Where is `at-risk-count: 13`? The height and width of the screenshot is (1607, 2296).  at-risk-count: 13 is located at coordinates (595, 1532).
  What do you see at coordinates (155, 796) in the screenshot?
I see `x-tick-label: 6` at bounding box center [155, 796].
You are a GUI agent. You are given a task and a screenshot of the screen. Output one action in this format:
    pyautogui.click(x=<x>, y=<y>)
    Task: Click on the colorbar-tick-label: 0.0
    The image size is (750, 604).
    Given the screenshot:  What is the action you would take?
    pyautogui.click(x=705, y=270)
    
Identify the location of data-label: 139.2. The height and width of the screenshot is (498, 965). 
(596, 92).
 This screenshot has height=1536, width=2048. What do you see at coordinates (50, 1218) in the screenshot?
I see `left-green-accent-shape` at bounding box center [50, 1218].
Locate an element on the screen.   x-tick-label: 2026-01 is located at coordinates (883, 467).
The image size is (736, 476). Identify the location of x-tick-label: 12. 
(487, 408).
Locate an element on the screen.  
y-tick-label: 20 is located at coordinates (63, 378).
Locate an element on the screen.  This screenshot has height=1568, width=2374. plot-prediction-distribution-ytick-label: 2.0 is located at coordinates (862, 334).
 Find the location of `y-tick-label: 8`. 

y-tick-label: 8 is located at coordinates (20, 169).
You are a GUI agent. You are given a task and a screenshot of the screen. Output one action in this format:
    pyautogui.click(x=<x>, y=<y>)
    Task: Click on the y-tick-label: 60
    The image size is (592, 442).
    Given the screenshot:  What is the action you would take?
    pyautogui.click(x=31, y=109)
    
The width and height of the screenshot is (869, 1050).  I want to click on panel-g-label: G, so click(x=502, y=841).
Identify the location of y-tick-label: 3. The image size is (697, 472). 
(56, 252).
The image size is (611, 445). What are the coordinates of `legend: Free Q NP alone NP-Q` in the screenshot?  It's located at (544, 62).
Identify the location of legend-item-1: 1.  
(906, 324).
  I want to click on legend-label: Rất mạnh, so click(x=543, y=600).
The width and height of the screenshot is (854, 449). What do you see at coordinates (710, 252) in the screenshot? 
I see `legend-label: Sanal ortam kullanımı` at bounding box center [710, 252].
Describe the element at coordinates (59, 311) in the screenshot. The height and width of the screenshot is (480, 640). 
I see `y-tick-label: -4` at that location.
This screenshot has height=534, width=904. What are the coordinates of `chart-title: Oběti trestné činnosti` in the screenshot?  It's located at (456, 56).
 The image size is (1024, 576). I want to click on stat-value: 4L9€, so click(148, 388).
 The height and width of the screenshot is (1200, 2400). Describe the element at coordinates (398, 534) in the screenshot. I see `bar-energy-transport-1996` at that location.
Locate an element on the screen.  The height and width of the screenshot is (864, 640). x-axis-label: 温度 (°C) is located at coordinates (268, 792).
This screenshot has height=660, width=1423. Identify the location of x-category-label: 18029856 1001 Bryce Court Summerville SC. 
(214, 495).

» WHAT YOU SHOULD DO
Copy out every one of the items above verbatim, character for character.

» WRITTEN ANSWER
Where is `at-risk-count: 13`? The height and width of the screenshot is (1607, 2296).  at-risk-count: 13 is located at coordinates (595, 1532).
  What do you see at coordinates (155, 796) in the screenshot?
I see `x-tick-label: 6` at bounding box center [155, 796].
You are a GUI agent. You are given a task and a screenshot of the screen. Output one action in this format:
    pyautogui.click(x=<x>, y=<y>)
    Task: Click on the colorbar-tick-label: 0.0
    The image size is (750, 604).
    Given the screenshot:  What is the action you would take?
    pyautogui.click(x=705, y=270)
    
Identify the location of data-label: 139.2. The height and width of the screenshot is (498, 965). 
(596, 92).
 This screenshot has height=1536, width=2048. What do you see at coordinates (50, 1218) in the screenshot?
I see `left-green-accent-shape` at bounding box center [50, 1218].
Locate an element on the screen.   x-tick-label: 2026-01 is located at coordinates (883, 467).
The image size is (736, 476). Identify the location of x-tick-label: 12. 
(487, 408).
Locate an element on the screen.  
y-tick-label: 20 is located at coordinates (63, 378).
Locate an element on the screen.  This screenshot has height=1568, width=2374. plot-prediction-distribution-ytick-label: 2.0 is located at coordinates (862, 334).
 Find the location of `y-tick-label: 8`. 

y-tick-label: 8 is located at coordinates (20, 169).
You are a GUI agent. You are given a task and a screenshot of the screen. Output one action in this format:
    pyautogui.click(x=<x>, y=<y>)
    Task: Click on the y-tick-label: 60
    The image size is (592, 442).
    Given the screenshot:  What is the action you would take?
    pyautogui.click(x=31, y=109)
    
The width and height of the screenshot is (869, 1050).  I want to click on panel-g-label: G, so click(x=502, y=841).
Identify the location of y-tick-label: 3. The image size is (697, 472). 
(56, 252).
The image size is (611, 445). What are the coordinates of `legend: Free Q NP alone NP-Q` in the screenshot?  It's located at (544, 62).
Identify the location of legend-item-1: 1.  
(906, 324).
  I want to click on legend-label: Rất mạnh, so click(x=543, y=600).
The width and height of the screenshot is (854, 449). What do you see at coordinates (710, 252) in the screenshot? 
I see `legend-label: Sanal ortam kullanımı` at bounding box center [710, 252].
Describe the element at coordinates (59, 311) in the screenshot. The height and width of the screenshot is (480, 640). 
I see `y-tick-label: -4` at that location.
This screenshot has height=534, width=904. What are the coordinates of `chart-title: Oběti trestné činnosti` in the screenshot?  It's located at (456, 56).
 The image size is (1024, 576). I want to click on stat-value: 4L9€, so click(148, 388).
 The height and width of the screenshot is (1200, 2400). Describe the element at coordinates (398, 534) in the screenshot. I see `bar-energy-transport-1996` at that location.
Locate an element on the screen.  The height and width of the screenshot is (864, 640). x-axis-label: 温度 (°C) is located at coordinates (268, 792).
This screenshot has height=660, width=1423. Identify the location of x-category-label: 18029856 1001 Bryce Court Summerville SC. 
(214, 495).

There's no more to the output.